You also saw that the window.location is less boring... as it contains some more data to it as the Location interface represents the location (URL) of the object it is linked to and the cool thing is that any changes done on it are reflected on the object it relates to. So that is why we don't get a null in here.

window.location...

"location": {
    "ancestorOrigins": {
        "0": "https://stackoverflow.com",
        "length": 1,
        "item": function item() {
            [native code
            ]
        },
        "contains": function contains() {
            [native code
            ]
        }
    },
    "origin": "https://stacksnippets.net",
    ...
}

WindowOrWorkerGlobal.origin returns the origin of the environment, Location.origin returns the origin of the URL of the environment.

Unfortunately Stack-Snippets null-origined frames will make for a confusing example...

At the risk of paraphrasing the specs themselves, let's say we are on https://example.com and from there, we create a new <iframe> element without an src attribute:

var frame = document.createElement("iframe")
frame.onload = function() {
  var frameWin = frame.contentWindow;
  console.log(frameWin.location.href); // "about:blank"
  console.log(frameWin.location.origin) // "null"
  console.log(frameWin.origin) // "https://example.com"
}
document.body.appendChild(frame);

Live example

The location of our frameWin is "about:blank" and its location.origin is "null", because "about:blank" is an opaque origin.

However, the frame's Window frameWin got its own origin set to the one of the parent Window ("https://example.com") which was set when frameWin's browsing context got initialized.
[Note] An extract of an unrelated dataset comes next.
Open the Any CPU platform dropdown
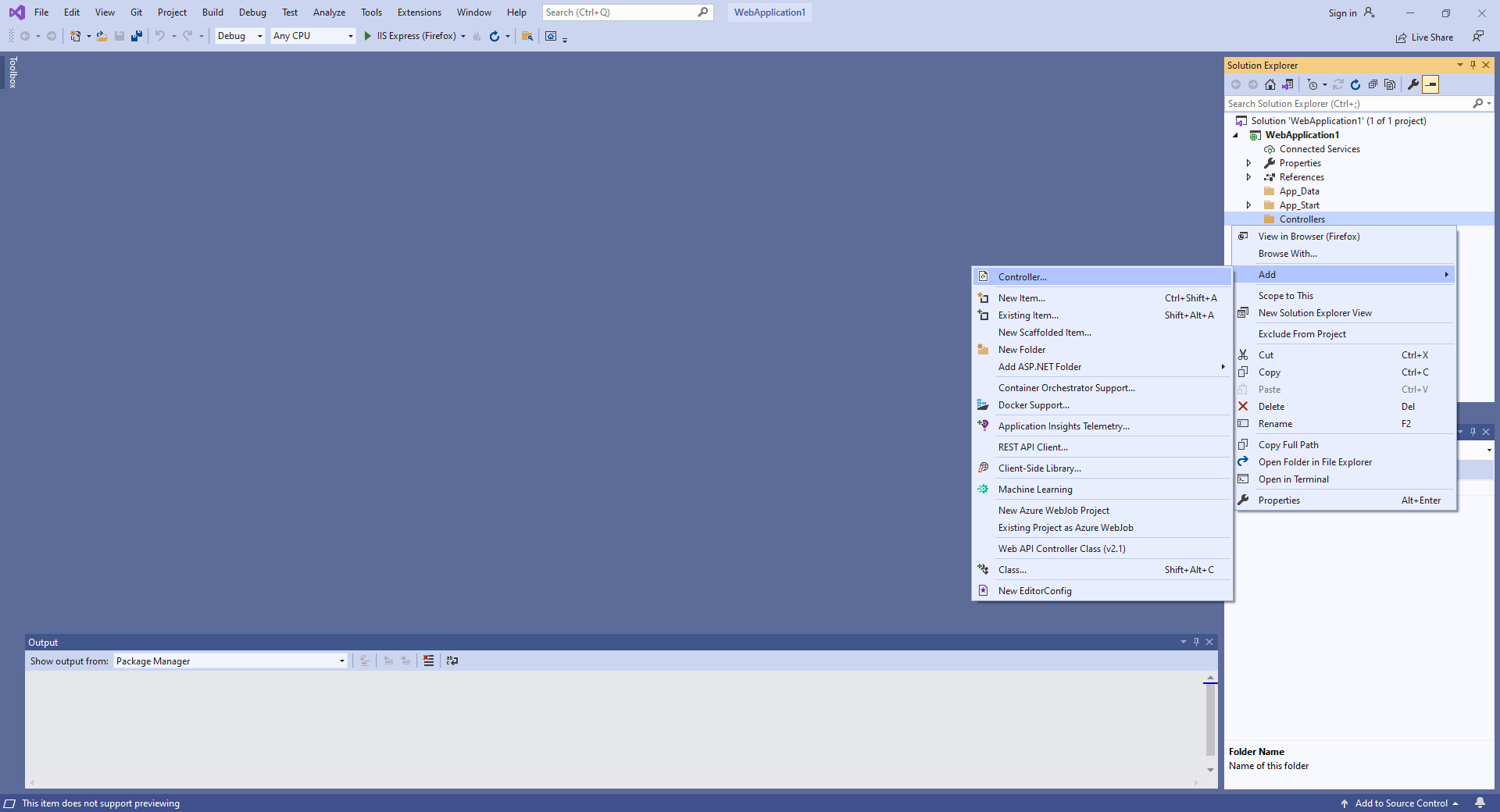Screen dimensions: 1500x812 click(x=312, y=36)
If you wish a little diving into the specs here are the relevant steps for the previous example:

  • At frame creation: https://html.spec.whatwg.org/multipage/iframe-embed-object.html#the-iframe-element:about:blank

If the element has no src attribute specified, or its value is the empty string, let url be the URL "about:blank".
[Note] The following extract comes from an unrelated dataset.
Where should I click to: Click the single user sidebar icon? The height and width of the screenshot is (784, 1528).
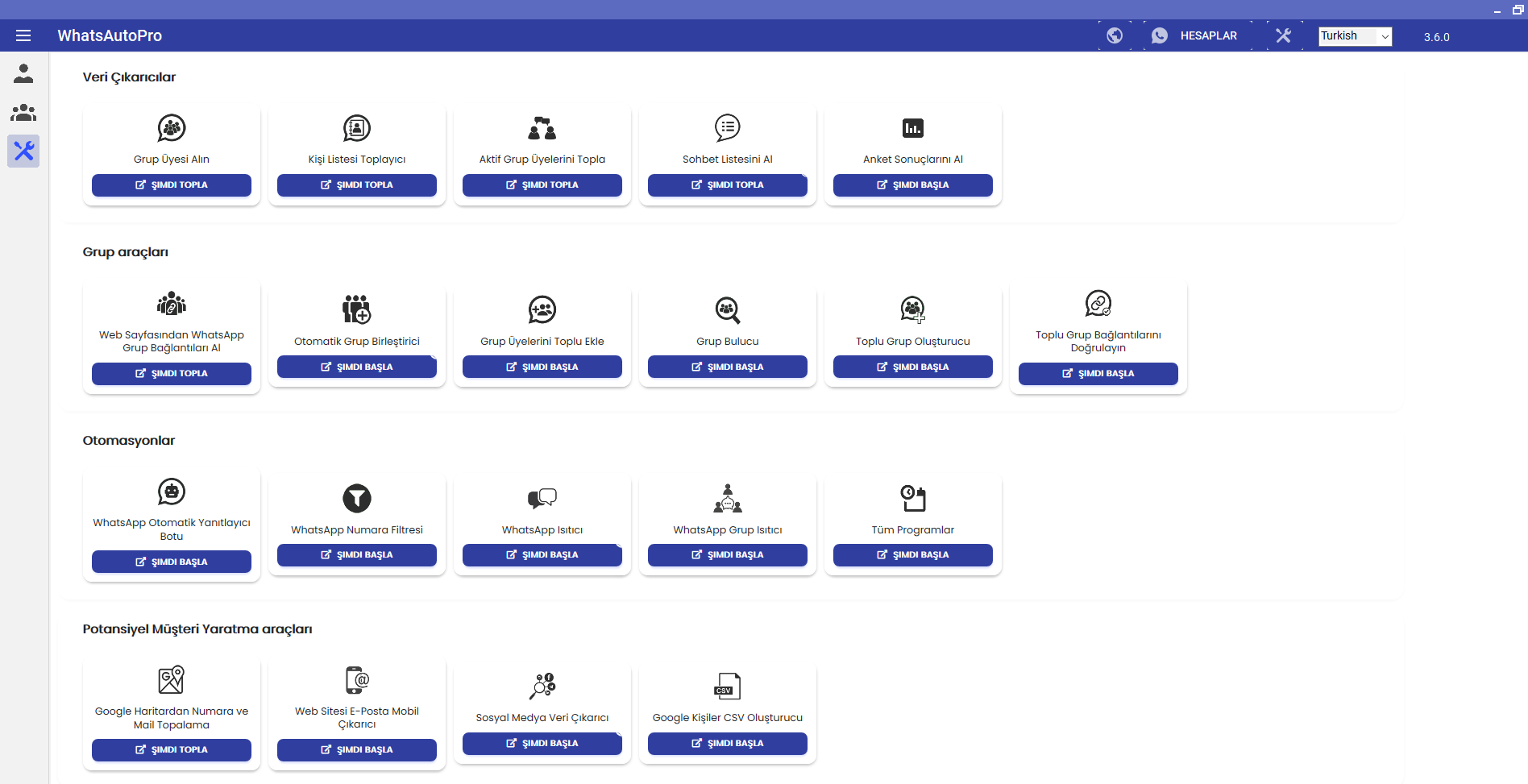tap(23, 73)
  • When creating a new browsing context for frame https://html.spec.whatwg.org/multipage/browsers.html#creating-browsing-contexts:about:blank

If invocationOrigin is not null, and url is about:blank, then return invocationOrigin.
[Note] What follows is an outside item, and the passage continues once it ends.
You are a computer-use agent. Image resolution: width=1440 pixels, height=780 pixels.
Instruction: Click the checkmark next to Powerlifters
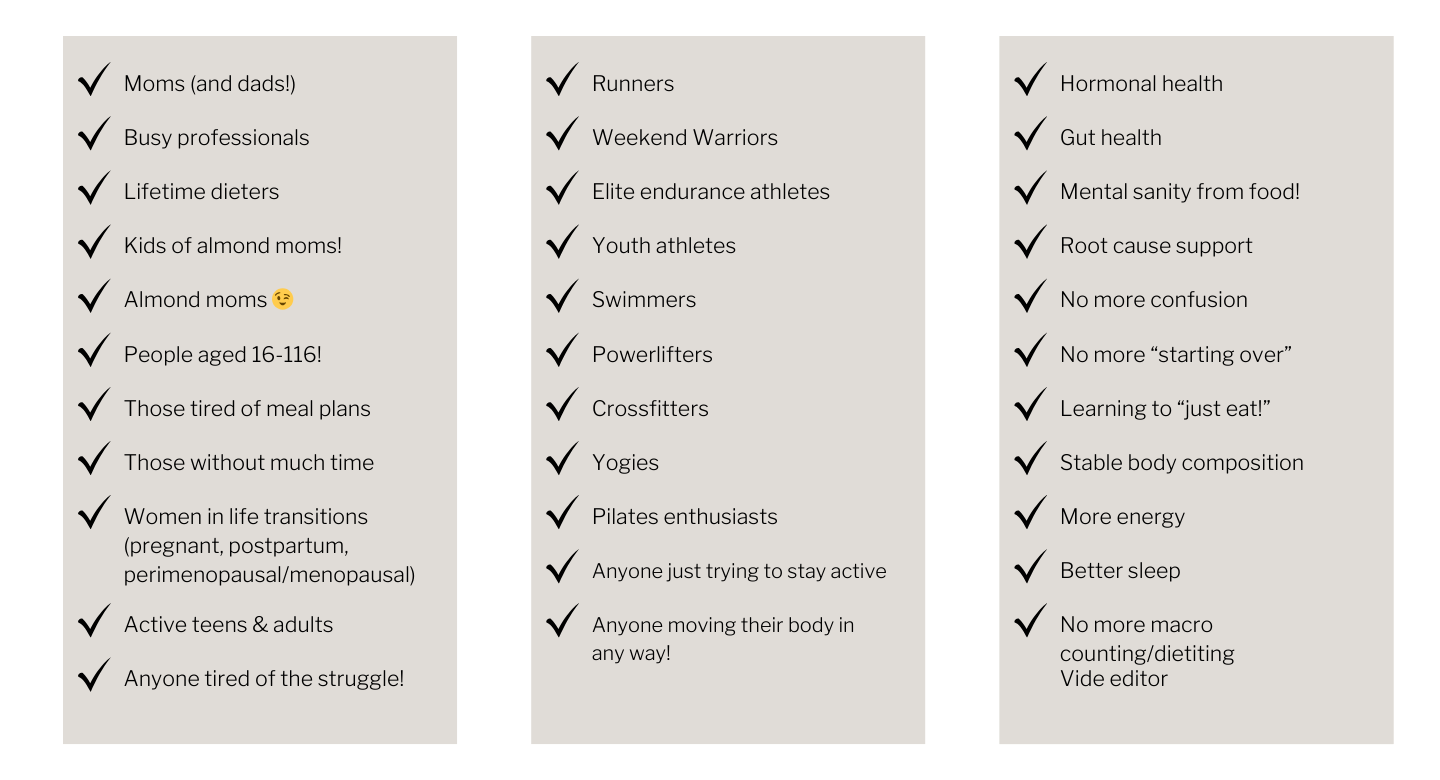click(563, 351)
So here it has been determined that origin of the new browsing context is invocationOrigin, i.e the origin of the browsing context that did create frame, while url, used by location, is "about:blank".


Now the case of StackSnippets sandboxed frames is a bit particular in that they do have an src and thus a tuple-origin url, but since their sandbox attribute makes their origin opaque, they'll behave at the inverse of what is exposed in the previous example, making self.origin return "null" and location return the iframe's src's URL.